Implications of all the available evidence
There was a continuous negative association of maternal FT4 with birth weight that was most prominent in the second and third trimester of pregnancy. This implicates that there could be a potential risk of overtreatment when titrating levothyroxine to high-normal FT4 concentrations during pregnancy and emphasize the need for treatment monitoring during later pregnancy.
Acknowledgements
We gratefully acknowledge the contribution of study participants across all cohorts included in the current study and extend our gratitude to study staff, data managers, general practitioners, hospitals and midwives who have made these separate studies possible.
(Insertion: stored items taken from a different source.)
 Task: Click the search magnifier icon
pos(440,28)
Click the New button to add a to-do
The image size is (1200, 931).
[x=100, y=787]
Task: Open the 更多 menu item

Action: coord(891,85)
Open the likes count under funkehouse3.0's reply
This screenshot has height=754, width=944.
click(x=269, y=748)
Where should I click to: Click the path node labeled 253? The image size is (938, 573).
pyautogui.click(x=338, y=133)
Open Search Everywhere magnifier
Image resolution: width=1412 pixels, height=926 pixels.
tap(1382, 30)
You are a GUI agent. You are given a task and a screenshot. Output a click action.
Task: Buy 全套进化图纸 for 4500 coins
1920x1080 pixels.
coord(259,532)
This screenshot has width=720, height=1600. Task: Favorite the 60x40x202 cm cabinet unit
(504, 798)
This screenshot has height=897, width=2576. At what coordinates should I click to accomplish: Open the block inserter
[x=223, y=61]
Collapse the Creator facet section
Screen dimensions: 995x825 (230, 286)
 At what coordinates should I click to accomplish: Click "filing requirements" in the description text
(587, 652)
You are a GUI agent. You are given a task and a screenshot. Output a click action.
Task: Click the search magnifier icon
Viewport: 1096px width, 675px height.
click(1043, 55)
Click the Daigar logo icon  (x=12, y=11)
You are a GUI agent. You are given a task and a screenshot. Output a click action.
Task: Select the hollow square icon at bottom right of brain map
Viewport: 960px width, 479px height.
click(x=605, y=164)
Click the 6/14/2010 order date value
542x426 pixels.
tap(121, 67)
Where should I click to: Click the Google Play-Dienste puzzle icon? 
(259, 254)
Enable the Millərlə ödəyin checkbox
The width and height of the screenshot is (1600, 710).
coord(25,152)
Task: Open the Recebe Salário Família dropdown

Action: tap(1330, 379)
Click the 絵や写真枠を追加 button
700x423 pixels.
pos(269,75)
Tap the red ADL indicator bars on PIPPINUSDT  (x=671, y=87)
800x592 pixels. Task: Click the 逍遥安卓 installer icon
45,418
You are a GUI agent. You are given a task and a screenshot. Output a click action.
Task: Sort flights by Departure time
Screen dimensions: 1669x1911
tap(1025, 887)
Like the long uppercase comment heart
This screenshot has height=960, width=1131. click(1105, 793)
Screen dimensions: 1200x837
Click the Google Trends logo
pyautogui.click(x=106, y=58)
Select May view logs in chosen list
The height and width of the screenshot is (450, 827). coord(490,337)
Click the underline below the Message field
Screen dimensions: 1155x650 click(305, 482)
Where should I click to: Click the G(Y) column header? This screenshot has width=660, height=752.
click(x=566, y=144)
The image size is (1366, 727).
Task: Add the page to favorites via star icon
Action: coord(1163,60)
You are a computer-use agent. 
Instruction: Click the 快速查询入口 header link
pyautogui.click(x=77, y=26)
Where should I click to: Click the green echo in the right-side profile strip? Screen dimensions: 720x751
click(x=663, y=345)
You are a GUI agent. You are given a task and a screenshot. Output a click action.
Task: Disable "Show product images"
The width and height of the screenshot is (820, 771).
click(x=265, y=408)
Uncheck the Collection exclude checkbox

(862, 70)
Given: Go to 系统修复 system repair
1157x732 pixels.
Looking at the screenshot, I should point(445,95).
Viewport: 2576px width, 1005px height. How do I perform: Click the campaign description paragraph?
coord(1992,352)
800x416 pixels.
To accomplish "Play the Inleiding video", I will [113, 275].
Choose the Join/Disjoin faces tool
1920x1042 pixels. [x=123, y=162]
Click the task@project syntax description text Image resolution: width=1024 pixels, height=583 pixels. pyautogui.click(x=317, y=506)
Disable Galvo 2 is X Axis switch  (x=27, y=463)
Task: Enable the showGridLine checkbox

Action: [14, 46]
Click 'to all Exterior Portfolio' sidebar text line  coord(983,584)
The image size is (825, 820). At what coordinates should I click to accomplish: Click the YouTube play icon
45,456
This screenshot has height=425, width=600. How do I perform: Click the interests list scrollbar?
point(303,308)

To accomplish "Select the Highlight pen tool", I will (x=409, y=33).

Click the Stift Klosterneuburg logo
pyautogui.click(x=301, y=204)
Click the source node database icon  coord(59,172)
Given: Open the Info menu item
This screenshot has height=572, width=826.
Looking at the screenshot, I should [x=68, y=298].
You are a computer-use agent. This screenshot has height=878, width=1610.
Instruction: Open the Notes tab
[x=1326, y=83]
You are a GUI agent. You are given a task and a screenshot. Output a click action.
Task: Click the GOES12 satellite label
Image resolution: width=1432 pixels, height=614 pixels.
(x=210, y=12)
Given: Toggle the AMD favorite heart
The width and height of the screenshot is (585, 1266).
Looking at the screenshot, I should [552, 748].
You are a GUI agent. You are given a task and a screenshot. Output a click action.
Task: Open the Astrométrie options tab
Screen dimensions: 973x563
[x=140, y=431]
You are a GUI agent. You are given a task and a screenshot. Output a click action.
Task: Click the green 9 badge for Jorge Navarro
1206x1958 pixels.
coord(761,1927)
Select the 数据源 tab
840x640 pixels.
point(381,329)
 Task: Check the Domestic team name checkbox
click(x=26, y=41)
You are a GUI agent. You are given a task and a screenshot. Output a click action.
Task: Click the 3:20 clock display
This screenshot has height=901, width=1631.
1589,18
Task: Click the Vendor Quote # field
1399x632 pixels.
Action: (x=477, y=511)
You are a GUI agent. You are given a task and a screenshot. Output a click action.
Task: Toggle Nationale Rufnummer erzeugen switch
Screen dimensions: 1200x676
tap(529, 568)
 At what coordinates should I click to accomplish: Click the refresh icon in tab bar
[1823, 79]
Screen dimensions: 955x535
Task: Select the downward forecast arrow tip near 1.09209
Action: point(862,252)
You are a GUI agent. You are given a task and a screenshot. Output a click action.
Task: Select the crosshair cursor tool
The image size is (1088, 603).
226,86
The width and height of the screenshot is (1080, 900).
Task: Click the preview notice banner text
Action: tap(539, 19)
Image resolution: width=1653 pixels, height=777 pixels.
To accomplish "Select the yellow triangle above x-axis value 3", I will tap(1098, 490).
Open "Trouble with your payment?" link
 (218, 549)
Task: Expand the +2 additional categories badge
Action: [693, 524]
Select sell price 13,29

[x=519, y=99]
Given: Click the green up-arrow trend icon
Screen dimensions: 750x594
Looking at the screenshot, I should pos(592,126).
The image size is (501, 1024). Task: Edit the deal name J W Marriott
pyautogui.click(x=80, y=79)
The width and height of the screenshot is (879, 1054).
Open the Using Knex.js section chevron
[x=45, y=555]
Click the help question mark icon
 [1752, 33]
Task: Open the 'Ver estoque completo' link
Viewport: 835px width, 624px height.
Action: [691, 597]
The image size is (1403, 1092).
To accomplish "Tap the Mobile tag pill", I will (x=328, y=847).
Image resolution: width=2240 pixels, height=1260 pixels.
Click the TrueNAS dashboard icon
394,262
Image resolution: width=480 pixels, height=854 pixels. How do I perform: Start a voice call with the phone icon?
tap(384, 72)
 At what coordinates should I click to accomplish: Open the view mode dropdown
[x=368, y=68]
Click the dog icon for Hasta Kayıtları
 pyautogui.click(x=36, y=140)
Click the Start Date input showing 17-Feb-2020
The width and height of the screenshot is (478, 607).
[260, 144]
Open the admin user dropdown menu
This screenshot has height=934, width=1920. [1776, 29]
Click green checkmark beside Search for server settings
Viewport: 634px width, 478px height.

We also gratefully acknowledge the contributions of Shafqat Mukhtar MD (Department of Gynecology and Obstetrics, Shaikh Zayed Medical Complex, Lahore, Pakistan), Professor Andrew Hattersley, Beverley Shields PhD, Rachel Freathy PhD, Robin Beaumont PhD (all University of Exeter) to data collection and management, none of whom received any form of compensation.
Funding
This work was supported by replication studies grant 401.16.020 from the Netherlands Organization for Scientific Research.
Funding
This work was supported by a Replication Studies Grant (2016, number 401.16.020) from the Netherlands Organization for Scientific Research (NWO; grant to RPP, TIMK and EAPS). Cohort-specific grants are described in the appendix. None of the funders have been involved in the design and conduct of the study; collection, management, analysis, and interpretation of the data; preparation, review, or approval of the manuscript; and decision to submit the manuscript for publication.
Footnotes
Declaration of interests
RPP has served as a consultant to Berlin-Chemie AG, GoodLife Fertility BV, and Institut Biochimique SA. TIMK has received personal fees from Berlin Chemie, Goodlife Healthcare, and Quidel. BV has received honoraria from Berlin-Chime. EO has received grants from the National Institutes of Health. TV has received grants from the Netherlands Organization for Health Research and Development. CD has received grants from the Chief Scientist Office (Scotland) and the British Heart Foundation. SMN has received grants from the Chief Scientist Office (Scotland) and reports grants and personal fees from Roche Diagnostics, during the conduct of the study. LC reported serving as a consultant to Pfizer. TM reported serving as a consultant to Abbott Diagnostics and Roche. ENP has received grants from the Sociedad Quimica y Minera de Chile and personal fees from the Institut Biochimique SA. The rest of the authors declare no competing interests.